The Telegraph, through its editorial titled ‘Red line’, examined India’s recent declaration that any future terrorist attack on its soil will be treated as an act of war against Pakistan. 

“Coming in the wake of the ceasefire agreement, leaks of this Indian position are clearly meant to signal to Pakistan that unlike in the past, New Delhi will not bother about restraint and proportionality in its military strikes into the western neighbour’s territory. This message carries potency precisely because the Indian armed forces demonstrated last week their superior ability while attacking Pakistani cities and military facilities — the prime minister, too, referred to this point in his address to the nation last night. If formally adopted, this position could serve as a deterrence against adventurism on the part of the Pakistani military and the proxy terrorist groups that it actively controls,” the editorial read. 

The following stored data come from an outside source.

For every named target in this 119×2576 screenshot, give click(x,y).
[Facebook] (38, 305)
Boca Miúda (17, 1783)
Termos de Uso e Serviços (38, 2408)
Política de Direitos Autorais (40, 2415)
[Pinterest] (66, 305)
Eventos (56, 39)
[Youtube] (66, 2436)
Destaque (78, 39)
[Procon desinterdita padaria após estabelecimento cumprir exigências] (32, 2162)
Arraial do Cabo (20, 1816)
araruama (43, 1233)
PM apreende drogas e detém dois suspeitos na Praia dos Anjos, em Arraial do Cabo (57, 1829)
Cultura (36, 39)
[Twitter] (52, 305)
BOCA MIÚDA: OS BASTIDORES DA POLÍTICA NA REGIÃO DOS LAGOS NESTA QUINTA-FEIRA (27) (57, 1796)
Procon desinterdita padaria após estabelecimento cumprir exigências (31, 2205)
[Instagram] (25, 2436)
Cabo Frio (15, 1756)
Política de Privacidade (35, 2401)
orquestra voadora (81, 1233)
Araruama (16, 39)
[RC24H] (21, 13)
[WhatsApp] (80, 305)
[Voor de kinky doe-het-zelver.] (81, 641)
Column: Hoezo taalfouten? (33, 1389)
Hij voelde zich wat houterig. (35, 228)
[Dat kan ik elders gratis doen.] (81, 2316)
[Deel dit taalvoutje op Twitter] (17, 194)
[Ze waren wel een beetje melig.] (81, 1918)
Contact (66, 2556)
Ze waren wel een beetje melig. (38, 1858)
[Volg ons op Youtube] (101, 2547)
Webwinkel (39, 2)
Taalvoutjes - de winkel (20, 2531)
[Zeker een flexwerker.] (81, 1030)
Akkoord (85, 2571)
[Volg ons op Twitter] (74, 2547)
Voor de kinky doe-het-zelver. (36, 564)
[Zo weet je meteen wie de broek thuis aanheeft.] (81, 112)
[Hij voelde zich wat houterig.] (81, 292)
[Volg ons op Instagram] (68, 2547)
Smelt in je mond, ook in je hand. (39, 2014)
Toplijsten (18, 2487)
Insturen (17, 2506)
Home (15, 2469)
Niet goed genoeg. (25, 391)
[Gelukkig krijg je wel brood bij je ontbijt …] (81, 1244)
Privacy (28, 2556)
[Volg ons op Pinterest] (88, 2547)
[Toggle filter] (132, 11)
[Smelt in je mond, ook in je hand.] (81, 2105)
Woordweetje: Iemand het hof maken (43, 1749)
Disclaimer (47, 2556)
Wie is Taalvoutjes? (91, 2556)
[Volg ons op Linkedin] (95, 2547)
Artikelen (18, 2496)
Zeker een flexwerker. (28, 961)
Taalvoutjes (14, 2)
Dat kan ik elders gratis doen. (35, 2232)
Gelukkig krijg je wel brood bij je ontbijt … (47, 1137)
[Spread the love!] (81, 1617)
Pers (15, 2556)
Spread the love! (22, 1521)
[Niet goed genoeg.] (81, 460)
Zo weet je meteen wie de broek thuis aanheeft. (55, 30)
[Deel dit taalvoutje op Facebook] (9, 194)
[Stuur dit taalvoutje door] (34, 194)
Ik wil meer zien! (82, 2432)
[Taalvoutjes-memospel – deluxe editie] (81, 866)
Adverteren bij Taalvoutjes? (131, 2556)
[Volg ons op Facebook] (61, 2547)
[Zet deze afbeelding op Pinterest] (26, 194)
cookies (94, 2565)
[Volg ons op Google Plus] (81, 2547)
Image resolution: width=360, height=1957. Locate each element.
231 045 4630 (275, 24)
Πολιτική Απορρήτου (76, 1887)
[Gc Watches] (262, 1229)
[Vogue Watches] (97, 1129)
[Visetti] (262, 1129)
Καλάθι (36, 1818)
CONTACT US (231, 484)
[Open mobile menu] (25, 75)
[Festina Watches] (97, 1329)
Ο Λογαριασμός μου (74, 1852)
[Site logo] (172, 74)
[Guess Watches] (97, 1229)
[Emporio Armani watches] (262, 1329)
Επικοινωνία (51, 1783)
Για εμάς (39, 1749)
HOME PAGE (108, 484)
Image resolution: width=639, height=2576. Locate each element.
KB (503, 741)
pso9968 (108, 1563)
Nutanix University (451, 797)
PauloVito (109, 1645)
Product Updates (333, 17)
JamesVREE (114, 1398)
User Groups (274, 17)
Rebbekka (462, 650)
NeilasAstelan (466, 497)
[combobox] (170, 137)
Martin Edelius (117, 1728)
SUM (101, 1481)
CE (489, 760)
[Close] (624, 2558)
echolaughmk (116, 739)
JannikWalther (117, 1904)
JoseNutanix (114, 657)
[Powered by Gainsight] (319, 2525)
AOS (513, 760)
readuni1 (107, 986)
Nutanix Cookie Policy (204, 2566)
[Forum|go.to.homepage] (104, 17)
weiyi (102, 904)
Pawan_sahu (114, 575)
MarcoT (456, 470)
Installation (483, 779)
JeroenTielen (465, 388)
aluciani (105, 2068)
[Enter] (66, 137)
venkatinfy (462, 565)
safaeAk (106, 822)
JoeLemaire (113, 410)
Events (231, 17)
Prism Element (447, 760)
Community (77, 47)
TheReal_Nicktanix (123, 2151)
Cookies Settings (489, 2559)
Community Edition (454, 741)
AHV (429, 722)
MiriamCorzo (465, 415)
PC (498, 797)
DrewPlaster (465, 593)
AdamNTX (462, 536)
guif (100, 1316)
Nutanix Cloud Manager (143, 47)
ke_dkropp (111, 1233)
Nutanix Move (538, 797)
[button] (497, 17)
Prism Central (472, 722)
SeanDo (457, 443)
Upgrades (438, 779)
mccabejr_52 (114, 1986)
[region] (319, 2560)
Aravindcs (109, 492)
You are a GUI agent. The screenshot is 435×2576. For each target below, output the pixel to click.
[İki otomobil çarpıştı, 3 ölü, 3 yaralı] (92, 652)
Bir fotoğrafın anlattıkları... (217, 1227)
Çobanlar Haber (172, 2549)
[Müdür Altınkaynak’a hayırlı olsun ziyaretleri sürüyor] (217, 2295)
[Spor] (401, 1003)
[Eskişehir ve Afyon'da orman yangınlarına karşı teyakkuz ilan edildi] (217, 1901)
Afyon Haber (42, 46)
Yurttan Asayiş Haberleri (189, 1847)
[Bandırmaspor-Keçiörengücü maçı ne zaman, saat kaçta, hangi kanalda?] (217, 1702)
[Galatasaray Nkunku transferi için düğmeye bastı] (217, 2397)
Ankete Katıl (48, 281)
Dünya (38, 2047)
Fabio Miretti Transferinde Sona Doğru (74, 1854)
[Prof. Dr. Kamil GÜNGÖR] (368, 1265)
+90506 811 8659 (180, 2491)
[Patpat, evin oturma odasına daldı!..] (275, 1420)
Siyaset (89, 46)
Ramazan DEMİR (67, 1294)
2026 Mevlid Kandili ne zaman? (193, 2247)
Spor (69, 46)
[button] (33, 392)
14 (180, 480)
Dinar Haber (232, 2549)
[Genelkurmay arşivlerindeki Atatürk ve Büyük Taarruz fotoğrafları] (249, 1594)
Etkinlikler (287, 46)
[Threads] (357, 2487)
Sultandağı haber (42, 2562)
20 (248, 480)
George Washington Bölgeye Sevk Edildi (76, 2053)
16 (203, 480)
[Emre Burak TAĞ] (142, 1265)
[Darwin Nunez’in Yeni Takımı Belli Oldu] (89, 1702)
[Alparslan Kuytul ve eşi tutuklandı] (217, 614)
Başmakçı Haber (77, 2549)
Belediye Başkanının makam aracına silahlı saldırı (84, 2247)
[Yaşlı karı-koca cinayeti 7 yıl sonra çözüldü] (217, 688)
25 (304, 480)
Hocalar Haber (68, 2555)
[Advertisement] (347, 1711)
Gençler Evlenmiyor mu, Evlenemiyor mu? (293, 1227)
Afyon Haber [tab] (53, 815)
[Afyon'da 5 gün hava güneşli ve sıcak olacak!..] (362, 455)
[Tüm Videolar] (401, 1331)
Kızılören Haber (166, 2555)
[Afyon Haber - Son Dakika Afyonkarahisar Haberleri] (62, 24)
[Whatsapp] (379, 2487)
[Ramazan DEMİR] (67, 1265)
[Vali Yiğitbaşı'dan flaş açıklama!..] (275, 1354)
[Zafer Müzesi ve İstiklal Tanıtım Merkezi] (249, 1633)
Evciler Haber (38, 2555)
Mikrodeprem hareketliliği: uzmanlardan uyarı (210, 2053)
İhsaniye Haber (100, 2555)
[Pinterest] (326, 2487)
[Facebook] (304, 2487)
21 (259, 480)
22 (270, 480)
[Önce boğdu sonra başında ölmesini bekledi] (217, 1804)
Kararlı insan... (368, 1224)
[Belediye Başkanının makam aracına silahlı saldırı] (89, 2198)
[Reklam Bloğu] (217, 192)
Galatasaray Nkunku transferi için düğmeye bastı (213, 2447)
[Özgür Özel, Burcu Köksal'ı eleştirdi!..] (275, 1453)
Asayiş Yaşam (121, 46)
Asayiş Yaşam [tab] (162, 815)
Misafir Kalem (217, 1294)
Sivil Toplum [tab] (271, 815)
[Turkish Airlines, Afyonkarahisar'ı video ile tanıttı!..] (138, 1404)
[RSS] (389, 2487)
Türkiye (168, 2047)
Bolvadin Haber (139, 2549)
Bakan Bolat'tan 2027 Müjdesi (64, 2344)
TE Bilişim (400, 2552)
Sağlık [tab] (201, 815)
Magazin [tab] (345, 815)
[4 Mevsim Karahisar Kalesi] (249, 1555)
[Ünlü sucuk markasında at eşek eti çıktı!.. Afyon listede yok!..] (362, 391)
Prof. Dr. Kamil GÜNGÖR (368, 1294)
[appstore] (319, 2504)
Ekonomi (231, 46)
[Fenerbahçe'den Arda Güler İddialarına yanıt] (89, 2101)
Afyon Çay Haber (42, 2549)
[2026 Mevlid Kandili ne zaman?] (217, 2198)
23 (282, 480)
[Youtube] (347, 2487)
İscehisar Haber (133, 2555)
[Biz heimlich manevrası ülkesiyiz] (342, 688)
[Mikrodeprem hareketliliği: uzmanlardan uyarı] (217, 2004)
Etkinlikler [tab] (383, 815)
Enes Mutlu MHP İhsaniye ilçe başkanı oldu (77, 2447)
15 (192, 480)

Though The Indian Express did not carry an editorial about the PM’s Monday speech, in an editorial on Sunday, it had said, “When the cessation of firing was announced by both India and Pakistan Saturday evening, there couldn’t have been a more ringing endorsement of Delhi’s message on terror coming from across the border: India will hit terrorists and terror infrastructure wherever they are; Pakistan’s alibis, indefensible all, have run out. The “new normal” of deterrence — which began with the surgical strikes after the Uri attack and was shored up with the Balakot strike after Pulwama 2019 — has now been re-etched clearly and firmly. Through Operation Sindoor, India has responded to, and countered, every act of escalation by Pakistan…India has broadened the tools at its disposal by holding the Indus Waters Treaty in abeyance, while laying down that every act of terrorism will now be considered “an act of war” and receive a proportionate response by the military.